» The task
Looking through the material below, say how many lines contain the string "agent" and add nothing more.
*** Block opens ***
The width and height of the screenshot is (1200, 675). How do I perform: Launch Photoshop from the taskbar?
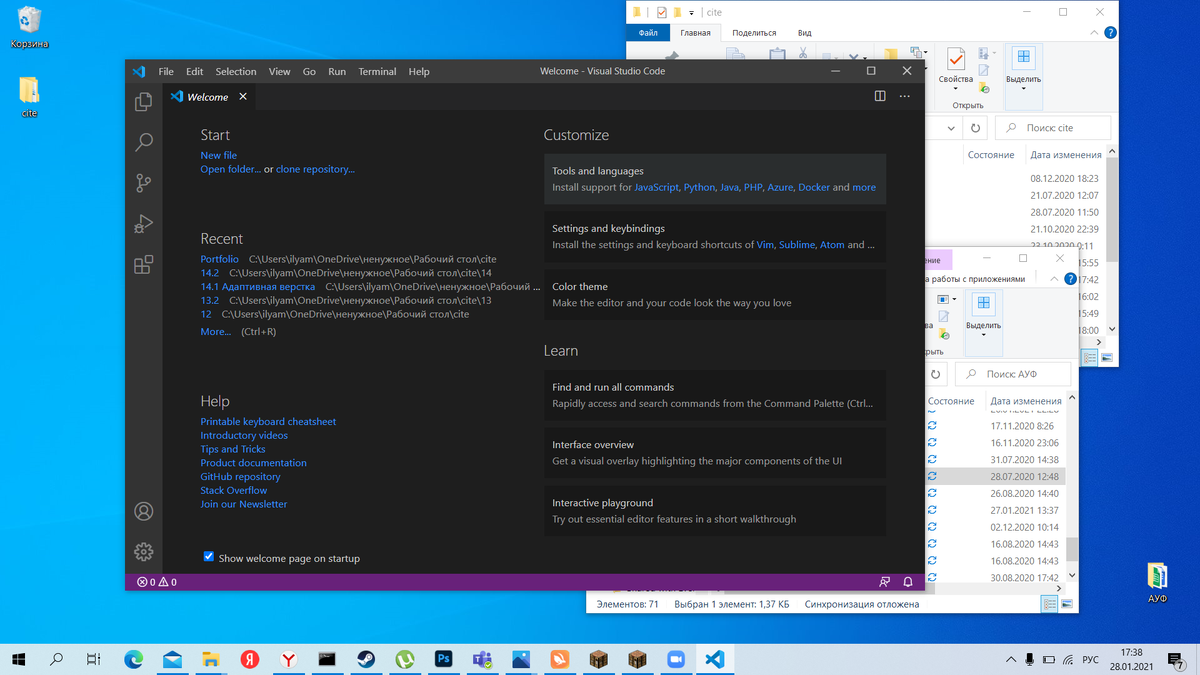pos(443,659)
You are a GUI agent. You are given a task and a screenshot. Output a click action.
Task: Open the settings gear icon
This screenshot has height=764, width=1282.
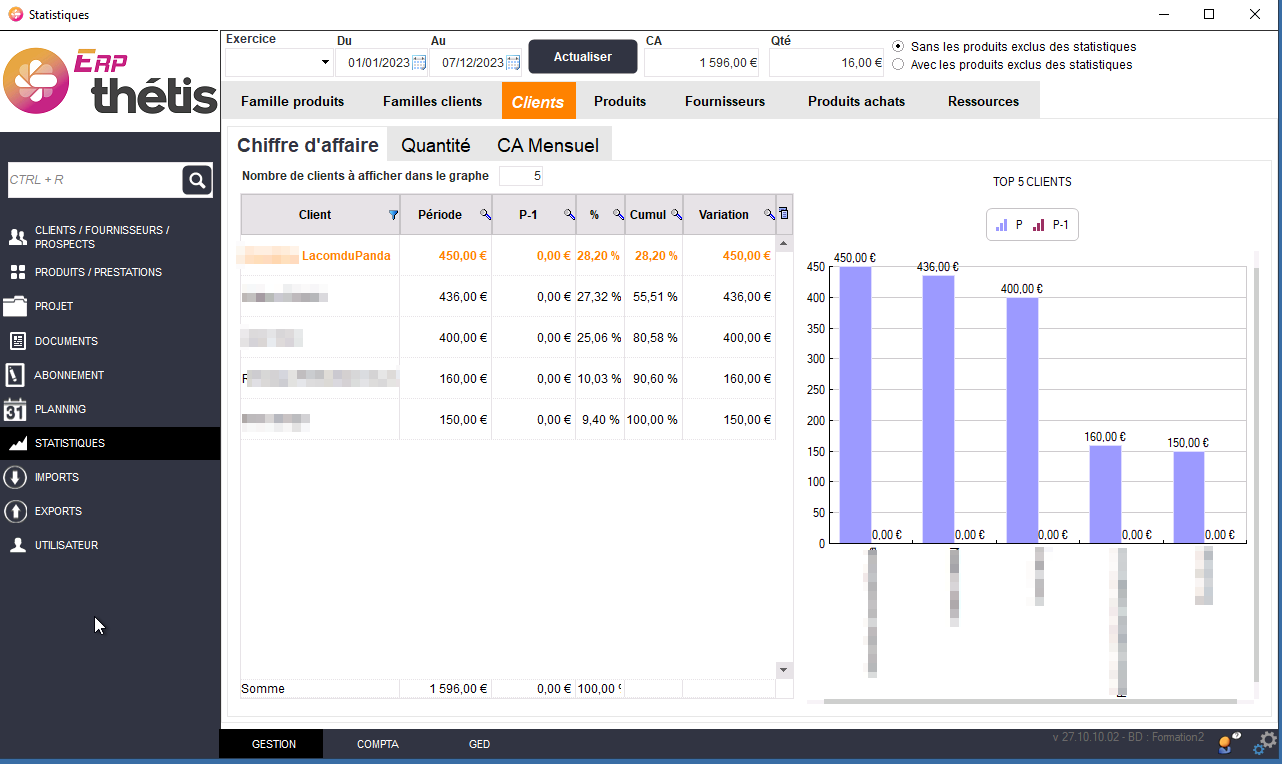(x=1267, y=741)
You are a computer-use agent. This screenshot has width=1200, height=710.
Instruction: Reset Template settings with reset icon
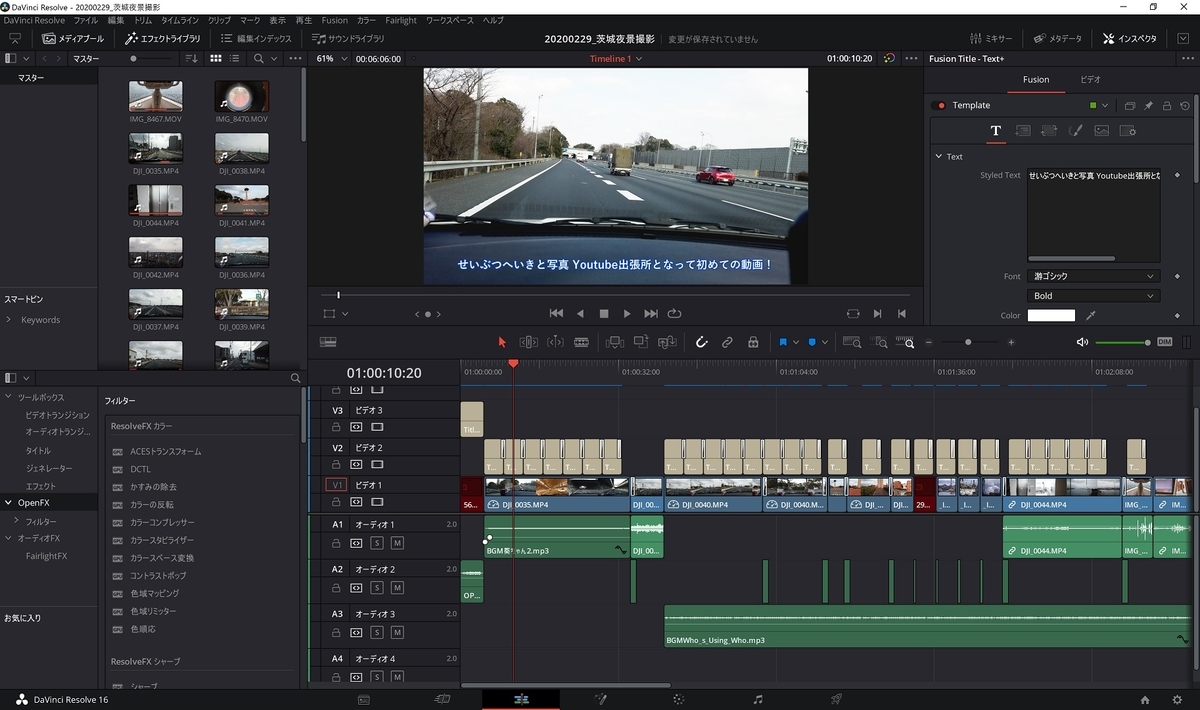click(1185, 105)
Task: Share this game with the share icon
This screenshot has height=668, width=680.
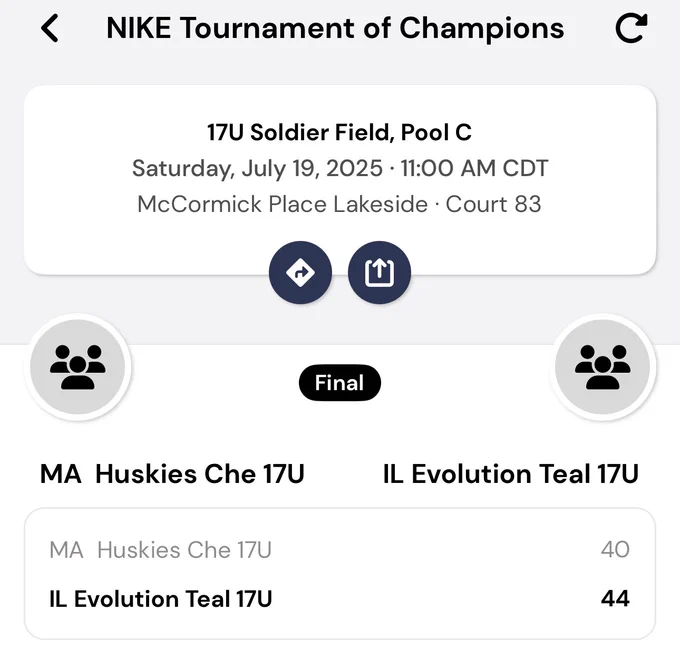Action: [379, 272]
*** Block closes ***
» Response area
2